[Work required] Display each line of the material below that contains the string "agent", treating uppercase and lowercase letters as distinct.

[Records to process]
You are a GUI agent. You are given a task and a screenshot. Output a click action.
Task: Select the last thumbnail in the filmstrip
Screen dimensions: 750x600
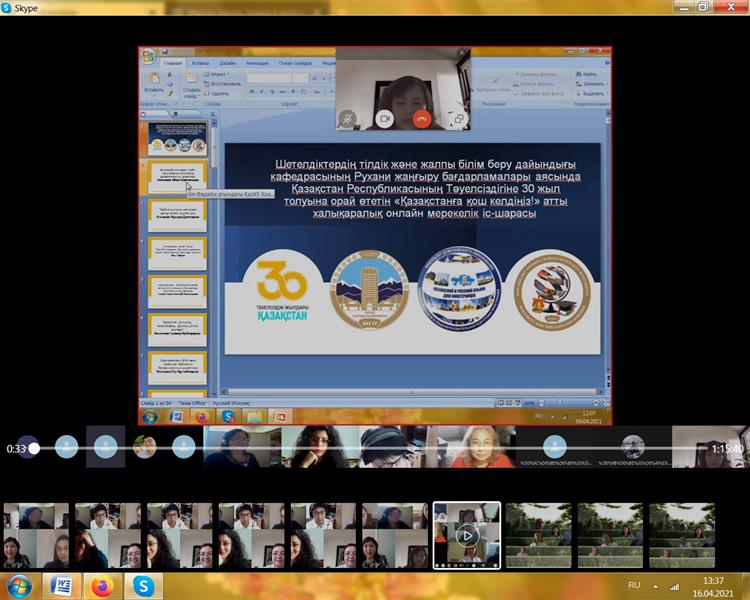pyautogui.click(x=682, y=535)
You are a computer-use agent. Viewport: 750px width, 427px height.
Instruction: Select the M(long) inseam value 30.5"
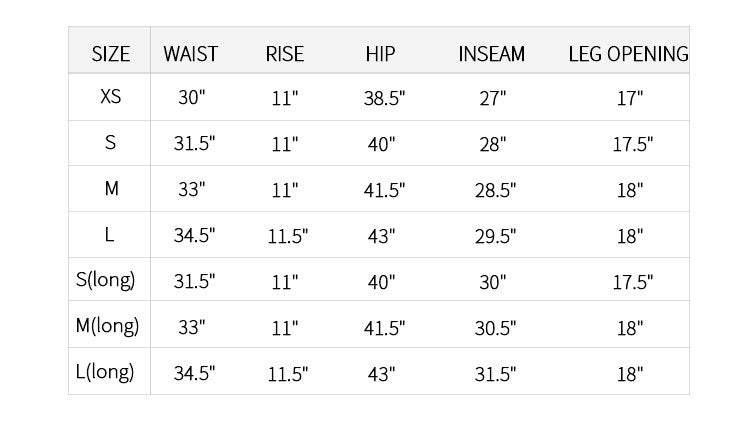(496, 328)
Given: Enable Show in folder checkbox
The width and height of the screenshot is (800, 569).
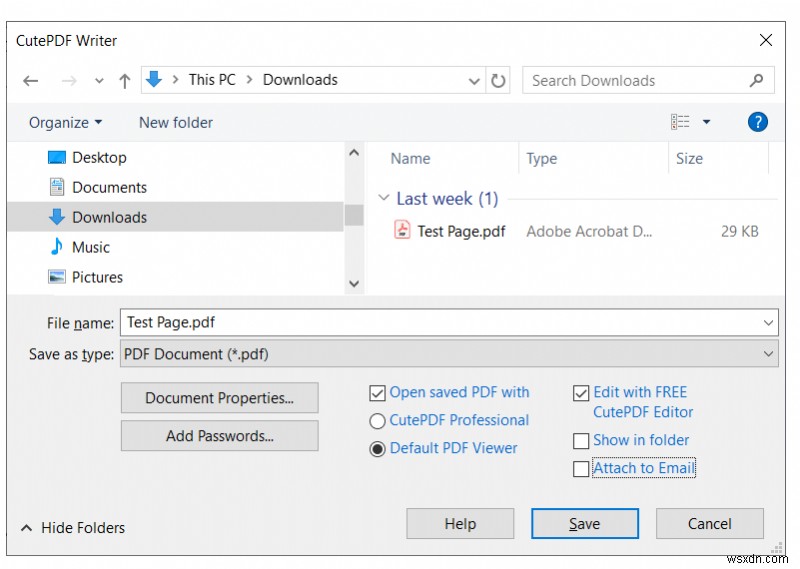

[Exercise response]
You are a GUI agent. You are given a task and a screenshot. Output a click action.
You are a computer-use agent. Viewport: 750px width, 427px height.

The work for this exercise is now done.